The Shandur Polo Tournament also has some added attractions for the visitors. These include a Golf tournament at the Shandur Golf ground, also reputedly the highest golf ground in the world; a trout fishing competition as the neighboring streams and takes abound with trout; other equestrian events and a festival of folk dances of the Northern Areas. The Shandur Polo Tournament offers much more than an ordinary festival stretching over five days and four nights.
The highlight of all festivals of course remains the final match between the Gilgit and Chitral polo teams. Polo is played here in its original state with a minimum of rules and provides a most colorful spectacle. Supporters of both sides travel long distances from the remote parts of Chitral and Gilgit areas in order to be present at the thrilling Shandur Polo Tournament. The event, as such, provides a fascinating insight into the lifestyle of the ordinary people of these regions. Their culture and indigenous customs are a delight to behold for the visitors.
Shandur offers crystal clear lakes, snow covered mountains and alpine flowers amidst vast stretches of green grass. A tourist village comprising tents and restaurant springs up during the tournament. Merchants from Chitral and Gilgit set up Souvenir and Folk craft shops. The tournament offers visitors an opportunity to mix with the locals of these areas.

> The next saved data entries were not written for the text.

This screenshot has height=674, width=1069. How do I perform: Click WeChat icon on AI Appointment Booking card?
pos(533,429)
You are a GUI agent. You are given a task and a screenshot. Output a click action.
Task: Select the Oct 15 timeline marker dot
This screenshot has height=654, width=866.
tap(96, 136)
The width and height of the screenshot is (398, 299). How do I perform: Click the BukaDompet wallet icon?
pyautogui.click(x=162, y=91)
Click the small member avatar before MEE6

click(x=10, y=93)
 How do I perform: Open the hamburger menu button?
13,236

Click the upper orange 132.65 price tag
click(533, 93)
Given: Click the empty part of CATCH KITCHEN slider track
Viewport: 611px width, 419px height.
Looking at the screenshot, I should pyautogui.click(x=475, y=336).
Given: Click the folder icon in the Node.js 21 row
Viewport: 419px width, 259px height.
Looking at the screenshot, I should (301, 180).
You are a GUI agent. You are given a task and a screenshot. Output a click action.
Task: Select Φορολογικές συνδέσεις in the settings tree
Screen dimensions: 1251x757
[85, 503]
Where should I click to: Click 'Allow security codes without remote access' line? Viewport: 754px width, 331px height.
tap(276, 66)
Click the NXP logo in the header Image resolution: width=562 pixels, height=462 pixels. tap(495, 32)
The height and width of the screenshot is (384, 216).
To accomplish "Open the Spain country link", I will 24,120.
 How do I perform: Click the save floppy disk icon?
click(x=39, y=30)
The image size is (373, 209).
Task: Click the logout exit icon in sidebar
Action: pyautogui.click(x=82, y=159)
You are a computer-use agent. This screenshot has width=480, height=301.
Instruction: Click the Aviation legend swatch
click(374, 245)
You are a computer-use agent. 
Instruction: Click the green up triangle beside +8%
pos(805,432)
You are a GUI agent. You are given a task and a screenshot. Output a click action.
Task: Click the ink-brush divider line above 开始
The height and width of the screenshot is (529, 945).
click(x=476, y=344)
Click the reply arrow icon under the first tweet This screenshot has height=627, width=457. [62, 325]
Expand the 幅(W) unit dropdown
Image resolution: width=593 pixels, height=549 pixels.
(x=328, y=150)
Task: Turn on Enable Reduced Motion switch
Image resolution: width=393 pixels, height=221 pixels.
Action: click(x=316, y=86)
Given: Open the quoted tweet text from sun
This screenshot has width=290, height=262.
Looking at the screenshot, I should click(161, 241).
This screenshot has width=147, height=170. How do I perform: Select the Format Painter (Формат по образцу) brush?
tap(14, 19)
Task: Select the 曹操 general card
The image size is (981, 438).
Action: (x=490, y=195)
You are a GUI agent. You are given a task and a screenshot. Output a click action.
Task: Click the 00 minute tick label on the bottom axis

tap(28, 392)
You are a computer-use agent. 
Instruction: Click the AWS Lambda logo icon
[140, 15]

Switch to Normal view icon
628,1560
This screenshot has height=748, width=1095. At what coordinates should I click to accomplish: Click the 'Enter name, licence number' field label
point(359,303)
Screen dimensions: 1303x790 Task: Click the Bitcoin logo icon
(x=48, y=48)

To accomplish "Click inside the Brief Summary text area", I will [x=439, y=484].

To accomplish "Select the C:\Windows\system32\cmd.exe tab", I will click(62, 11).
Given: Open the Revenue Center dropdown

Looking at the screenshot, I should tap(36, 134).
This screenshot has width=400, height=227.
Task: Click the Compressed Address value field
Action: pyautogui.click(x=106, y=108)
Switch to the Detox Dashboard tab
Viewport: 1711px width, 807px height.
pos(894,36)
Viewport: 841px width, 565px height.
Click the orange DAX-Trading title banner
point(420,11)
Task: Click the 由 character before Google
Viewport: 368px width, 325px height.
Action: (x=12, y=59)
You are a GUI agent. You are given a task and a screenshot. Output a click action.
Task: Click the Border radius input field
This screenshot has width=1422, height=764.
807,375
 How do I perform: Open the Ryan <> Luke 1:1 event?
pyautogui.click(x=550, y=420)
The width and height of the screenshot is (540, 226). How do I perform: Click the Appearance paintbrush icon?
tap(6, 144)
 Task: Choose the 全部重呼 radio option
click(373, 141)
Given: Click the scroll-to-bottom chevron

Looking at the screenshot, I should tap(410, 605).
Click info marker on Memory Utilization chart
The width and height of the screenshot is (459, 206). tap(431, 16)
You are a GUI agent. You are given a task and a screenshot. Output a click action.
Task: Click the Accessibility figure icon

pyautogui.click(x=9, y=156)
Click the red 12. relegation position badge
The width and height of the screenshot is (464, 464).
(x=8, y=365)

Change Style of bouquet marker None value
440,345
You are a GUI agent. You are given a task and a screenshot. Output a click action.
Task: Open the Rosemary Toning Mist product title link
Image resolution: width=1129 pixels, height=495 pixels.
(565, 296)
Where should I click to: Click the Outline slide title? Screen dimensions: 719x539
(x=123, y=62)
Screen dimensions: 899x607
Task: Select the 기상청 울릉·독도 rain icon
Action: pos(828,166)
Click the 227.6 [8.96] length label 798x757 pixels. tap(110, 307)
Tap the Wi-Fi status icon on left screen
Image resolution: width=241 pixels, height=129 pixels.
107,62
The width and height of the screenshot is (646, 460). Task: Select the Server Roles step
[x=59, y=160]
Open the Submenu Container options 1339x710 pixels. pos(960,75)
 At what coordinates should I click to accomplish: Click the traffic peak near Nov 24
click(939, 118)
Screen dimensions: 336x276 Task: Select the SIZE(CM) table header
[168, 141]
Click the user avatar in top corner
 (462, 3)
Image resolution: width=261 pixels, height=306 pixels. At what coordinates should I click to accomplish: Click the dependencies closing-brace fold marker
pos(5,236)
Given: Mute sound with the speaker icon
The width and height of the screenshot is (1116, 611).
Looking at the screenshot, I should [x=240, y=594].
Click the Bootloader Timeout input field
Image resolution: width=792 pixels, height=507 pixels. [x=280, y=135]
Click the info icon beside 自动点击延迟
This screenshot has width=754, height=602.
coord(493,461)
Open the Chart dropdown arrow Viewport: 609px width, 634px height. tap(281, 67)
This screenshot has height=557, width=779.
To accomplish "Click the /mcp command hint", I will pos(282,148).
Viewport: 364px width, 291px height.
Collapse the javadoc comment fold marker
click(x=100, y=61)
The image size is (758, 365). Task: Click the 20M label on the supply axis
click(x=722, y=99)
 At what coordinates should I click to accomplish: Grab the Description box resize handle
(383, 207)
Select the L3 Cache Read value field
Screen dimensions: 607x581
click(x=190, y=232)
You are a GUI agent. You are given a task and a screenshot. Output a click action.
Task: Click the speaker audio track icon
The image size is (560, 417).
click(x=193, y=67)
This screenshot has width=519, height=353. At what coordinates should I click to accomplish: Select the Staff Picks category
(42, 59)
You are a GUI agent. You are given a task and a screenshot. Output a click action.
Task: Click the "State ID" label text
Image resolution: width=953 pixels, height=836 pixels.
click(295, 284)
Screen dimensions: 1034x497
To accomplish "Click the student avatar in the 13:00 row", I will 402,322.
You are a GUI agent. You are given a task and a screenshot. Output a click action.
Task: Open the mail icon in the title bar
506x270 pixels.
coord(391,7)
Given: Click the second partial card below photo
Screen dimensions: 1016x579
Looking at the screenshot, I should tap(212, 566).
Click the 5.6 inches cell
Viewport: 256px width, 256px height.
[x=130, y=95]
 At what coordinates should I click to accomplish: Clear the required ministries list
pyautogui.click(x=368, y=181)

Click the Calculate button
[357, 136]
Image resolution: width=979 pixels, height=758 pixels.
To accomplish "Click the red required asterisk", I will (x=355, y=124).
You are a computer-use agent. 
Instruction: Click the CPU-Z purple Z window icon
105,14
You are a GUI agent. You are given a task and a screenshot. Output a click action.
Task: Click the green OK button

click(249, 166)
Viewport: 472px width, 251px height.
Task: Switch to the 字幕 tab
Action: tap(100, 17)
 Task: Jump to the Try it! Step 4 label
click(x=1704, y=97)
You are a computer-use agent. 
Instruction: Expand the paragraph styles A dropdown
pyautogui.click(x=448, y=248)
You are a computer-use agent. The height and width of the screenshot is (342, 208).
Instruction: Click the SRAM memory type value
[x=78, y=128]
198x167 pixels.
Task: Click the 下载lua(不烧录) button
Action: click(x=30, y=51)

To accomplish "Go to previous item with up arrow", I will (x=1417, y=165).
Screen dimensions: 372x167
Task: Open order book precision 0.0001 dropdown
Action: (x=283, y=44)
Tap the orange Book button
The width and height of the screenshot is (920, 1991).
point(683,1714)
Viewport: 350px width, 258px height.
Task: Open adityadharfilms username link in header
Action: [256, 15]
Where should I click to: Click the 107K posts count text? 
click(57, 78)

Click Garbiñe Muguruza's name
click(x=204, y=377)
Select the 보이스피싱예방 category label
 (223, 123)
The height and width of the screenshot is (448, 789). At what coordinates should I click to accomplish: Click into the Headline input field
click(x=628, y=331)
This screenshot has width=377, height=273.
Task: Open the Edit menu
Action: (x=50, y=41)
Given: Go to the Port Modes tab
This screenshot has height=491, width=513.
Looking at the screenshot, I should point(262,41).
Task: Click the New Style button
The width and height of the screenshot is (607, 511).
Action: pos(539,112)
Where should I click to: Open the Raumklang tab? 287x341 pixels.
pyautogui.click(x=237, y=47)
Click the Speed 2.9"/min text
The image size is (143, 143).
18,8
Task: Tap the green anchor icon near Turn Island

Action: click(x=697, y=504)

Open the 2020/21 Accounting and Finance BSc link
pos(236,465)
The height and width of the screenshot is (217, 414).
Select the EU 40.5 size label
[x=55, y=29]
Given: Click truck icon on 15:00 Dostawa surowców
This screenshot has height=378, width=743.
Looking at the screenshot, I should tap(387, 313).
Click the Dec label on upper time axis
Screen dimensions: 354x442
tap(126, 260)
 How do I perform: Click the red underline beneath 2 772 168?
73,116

How to reach Shandur Polo:

The Shandur Top lies mid-way between Chitral and Gilgit on an unmetalled road travelling on which a adventurous, to say the least. The distance from either side, Chitral or Gilgit, to the Shandur Pass is approximately 168 km (105 miles).
Getting to Chitral or Gilgit is possible by air on PIA Foker operated flights from Peshawar and Islamabad. There are daily flights but are subject to weather and tourists planning Togo by air must make allowance of at least a couple of days in their itineraries just in case the weather does not permit flights to operate.

Access to Chitral by Road:

Access to Chitral by road is either from Peshawar or from Islamabad. Both these routes join up in Swat from where you proceed via Dir over the 3200 meter high Lowari Pass and on to Chitral. Jeep can be hired both at Chitral and Gilgit to finally end up at the Shandur Top. Whether you decide to go through Chitral or through Gilgit you will encounter superb mountain scenery complete with crystal clear waters of Northern Area rivers. From the Chitral side it is certainly worthwhile for travelers to stop at Mastuj for the night. From Gilgit side travelers can stop for the right at Gupis.